= Exercise requirements =
Retrieve all lines below that have the string "computer".

───── Listed entries

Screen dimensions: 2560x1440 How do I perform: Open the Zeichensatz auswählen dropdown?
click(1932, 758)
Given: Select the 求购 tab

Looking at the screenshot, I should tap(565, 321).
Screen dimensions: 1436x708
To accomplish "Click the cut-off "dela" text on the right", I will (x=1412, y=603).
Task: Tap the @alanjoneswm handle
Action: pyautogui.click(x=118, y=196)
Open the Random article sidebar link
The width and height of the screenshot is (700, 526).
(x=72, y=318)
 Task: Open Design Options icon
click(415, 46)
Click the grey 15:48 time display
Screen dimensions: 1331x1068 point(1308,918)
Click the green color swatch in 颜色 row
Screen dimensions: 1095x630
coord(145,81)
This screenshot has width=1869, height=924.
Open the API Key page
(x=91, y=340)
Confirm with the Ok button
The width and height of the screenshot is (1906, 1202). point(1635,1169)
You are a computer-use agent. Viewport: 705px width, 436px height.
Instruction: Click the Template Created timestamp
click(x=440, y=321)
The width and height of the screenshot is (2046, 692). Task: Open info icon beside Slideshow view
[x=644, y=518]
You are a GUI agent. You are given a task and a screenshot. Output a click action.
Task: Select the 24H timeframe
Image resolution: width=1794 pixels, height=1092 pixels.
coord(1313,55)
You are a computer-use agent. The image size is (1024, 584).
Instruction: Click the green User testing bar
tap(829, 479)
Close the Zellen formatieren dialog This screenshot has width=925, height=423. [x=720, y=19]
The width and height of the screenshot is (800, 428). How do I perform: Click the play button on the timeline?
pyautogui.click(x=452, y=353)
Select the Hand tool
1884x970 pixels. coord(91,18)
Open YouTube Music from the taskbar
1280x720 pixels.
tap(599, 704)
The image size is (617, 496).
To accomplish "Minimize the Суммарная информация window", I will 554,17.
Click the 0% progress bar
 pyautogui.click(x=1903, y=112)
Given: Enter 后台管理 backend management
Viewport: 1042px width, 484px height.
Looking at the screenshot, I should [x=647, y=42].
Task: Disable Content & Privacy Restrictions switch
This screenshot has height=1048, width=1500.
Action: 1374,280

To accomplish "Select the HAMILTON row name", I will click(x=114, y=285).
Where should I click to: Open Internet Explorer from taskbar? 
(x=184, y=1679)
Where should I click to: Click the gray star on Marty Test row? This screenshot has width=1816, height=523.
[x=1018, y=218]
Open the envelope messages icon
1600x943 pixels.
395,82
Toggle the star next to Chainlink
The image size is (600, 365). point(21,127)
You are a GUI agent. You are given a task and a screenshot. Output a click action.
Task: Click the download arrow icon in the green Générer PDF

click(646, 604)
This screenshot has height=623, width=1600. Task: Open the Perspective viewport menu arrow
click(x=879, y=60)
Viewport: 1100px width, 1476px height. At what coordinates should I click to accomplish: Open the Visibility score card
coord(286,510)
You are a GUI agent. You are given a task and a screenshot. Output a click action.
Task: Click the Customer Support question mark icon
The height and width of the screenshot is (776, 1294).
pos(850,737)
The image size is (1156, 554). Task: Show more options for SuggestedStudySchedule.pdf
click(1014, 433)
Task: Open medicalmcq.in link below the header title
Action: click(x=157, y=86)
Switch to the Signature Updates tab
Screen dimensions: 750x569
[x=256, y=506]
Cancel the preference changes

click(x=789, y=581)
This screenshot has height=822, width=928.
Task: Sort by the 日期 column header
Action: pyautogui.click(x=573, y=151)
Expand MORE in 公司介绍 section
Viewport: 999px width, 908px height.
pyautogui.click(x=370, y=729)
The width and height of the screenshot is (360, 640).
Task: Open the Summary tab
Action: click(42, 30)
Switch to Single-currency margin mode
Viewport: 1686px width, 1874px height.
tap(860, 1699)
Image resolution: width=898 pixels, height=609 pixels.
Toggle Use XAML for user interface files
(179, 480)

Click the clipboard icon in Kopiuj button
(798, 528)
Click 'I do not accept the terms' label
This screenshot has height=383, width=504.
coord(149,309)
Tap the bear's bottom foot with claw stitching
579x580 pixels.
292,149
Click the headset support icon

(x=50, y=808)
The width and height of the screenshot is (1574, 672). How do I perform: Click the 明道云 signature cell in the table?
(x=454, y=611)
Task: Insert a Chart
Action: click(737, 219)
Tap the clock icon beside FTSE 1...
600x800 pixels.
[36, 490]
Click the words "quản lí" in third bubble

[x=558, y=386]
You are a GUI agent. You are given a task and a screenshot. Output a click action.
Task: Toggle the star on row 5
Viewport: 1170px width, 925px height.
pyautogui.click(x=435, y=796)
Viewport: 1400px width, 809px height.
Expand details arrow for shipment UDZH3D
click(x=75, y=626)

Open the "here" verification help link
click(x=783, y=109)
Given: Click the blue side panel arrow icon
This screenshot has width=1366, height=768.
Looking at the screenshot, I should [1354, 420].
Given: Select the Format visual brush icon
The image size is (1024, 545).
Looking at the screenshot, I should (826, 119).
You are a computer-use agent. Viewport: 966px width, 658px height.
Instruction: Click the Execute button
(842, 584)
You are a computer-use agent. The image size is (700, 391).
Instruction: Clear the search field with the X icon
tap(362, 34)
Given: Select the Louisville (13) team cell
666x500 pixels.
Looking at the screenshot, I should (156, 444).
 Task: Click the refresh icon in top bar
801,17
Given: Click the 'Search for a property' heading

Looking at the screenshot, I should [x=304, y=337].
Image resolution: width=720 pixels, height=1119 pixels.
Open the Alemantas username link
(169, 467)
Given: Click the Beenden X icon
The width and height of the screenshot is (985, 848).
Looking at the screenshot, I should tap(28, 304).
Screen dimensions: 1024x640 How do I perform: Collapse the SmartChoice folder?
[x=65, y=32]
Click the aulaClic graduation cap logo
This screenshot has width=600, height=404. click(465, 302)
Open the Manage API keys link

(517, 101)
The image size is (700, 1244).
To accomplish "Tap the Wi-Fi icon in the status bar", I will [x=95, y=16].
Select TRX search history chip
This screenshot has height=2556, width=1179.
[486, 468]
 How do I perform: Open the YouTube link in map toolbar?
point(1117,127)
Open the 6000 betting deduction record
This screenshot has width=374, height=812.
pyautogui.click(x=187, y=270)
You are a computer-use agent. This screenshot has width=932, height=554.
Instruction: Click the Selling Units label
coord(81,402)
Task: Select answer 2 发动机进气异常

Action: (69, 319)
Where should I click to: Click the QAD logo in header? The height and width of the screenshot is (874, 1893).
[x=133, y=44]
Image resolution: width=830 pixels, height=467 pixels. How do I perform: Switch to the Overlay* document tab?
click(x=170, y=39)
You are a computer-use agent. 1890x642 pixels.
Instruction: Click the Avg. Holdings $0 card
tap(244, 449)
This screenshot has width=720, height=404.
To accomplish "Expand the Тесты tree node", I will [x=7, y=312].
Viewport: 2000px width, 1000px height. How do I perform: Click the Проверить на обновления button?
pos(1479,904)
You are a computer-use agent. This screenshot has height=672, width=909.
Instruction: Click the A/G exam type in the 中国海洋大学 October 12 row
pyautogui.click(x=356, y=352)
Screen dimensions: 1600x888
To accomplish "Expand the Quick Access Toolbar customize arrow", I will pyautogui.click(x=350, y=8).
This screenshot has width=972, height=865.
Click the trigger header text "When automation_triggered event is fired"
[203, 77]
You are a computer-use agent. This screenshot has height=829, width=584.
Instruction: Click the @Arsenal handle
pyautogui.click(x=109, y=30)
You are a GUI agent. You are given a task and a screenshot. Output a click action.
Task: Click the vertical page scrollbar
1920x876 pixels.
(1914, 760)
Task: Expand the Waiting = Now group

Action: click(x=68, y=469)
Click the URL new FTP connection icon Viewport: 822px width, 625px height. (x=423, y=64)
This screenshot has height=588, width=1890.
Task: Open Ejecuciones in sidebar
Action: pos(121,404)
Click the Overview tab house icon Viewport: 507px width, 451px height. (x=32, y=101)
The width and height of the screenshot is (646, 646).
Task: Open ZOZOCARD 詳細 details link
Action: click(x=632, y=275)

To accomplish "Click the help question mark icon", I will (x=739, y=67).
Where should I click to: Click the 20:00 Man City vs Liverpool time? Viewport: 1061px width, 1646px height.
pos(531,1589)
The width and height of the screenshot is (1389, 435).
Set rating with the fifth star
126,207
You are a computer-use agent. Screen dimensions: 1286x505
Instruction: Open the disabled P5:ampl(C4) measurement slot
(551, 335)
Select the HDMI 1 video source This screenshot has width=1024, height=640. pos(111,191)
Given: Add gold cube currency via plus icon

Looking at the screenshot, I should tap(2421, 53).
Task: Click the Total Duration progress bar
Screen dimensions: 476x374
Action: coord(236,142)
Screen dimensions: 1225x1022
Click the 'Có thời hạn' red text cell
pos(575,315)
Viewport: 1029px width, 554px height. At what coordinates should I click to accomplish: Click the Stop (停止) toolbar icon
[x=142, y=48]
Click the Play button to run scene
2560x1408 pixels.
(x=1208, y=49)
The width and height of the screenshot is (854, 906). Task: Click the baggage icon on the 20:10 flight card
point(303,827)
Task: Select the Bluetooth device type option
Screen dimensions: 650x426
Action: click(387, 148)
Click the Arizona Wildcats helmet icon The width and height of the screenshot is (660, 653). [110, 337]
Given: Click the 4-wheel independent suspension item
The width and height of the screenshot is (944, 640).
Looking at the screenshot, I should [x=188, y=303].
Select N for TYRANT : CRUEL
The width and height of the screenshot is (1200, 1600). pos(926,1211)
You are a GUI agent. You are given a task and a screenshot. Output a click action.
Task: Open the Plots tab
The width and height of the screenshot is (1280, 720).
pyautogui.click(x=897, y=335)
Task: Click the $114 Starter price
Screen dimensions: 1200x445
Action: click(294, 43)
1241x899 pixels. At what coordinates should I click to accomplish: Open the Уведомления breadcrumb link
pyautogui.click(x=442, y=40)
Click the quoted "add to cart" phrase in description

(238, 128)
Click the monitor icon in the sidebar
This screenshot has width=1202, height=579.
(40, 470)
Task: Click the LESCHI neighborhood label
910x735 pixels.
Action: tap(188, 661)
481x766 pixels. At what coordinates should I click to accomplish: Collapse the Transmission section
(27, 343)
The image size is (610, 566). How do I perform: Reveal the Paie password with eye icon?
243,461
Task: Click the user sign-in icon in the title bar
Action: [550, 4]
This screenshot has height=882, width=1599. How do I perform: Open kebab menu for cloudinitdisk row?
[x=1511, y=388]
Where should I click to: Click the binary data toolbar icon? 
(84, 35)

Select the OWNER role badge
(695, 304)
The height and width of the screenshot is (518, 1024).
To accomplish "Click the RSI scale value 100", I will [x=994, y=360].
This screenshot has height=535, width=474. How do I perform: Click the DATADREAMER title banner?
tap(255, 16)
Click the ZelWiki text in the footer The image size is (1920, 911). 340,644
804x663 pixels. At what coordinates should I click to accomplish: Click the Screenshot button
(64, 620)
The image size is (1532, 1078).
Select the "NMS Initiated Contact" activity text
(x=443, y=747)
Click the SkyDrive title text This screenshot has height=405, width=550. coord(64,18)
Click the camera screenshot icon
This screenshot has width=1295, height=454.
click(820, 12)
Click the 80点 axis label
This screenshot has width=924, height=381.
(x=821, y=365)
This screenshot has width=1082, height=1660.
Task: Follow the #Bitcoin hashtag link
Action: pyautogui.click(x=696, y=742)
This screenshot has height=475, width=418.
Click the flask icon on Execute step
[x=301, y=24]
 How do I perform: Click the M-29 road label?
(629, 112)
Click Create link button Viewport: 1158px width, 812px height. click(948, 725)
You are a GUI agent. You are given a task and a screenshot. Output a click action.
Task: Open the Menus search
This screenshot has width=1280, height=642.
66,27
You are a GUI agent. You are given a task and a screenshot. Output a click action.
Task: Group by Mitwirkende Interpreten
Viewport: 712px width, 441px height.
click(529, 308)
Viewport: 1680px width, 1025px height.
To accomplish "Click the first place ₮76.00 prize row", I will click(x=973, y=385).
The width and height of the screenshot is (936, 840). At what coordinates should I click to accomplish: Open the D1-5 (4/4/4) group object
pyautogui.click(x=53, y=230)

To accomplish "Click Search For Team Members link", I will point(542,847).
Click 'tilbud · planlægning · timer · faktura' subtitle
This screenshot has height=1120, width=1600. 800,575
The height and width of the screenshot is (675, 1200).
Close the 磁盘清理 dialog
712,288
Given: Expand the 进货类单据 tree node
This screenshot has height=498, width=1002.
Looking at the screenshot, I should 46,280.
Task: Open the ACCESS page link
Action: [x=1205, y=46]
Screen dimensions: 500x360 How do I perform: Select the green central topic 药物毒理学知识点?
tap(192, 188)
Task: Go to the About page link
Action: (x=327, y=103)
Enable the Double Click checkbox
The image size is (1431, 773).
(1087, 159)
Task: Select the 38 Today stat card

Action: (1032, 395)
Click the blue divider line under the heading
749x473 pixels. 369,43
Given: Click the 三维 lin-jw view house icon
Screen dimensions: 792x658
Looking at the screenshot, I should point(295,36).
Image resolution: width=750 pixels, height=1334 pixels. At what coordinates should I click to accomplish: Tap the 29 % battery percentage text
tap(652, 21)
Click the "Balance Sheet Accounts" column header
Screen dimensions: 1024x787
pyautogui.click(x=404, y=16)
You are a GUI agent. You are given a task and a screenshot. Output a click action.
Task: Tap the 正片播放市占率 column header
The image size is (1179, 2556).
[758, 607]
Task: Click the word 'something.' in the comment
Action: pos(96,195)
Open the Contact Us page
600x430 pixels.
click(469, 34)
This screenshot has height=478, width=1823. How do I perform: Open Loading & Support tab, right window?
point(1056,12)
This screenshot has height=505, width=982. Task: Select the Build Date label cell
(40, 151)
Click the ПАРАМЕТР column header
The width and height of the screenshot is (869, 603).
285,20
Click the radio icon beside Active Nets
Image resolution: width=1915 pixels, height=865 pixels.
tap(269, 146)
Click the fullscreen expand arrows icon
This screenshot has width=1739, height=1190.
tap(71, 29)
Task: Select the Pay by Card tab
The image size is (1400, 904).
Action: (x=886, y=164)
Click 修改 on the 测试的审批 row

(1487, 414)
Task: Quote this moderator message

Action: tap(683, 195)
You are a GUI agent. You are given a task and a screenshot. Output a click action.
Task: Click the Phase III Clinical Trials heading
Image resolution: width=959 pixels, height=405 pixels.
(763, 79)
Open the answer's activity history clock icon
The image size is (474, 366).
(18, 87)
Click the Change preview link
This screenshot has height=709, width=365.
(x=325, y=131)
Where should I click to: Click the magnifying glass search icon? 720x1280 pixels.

──────────

= Answer to this problem =
You are a computer-use agent. Viewport: 705px width, 436px height.
You are a computer-use agent. The image size is (1024, 584).
You are a computer-use agent. Viewport: 966px width, 658px height.
You are a computer-use agent. The image size is (700, 391).
You are a computer-use agent. This screenshot has width=932, height=554.
You are a computer-use agent. 1890x642 pixels.
You are a computer-use agent. This screenshot has height=672, width=909.
You are a computer-use agent. This screenshot has height=829, width=584.
You are a computer-use agent. Screen dimensions: 1286x505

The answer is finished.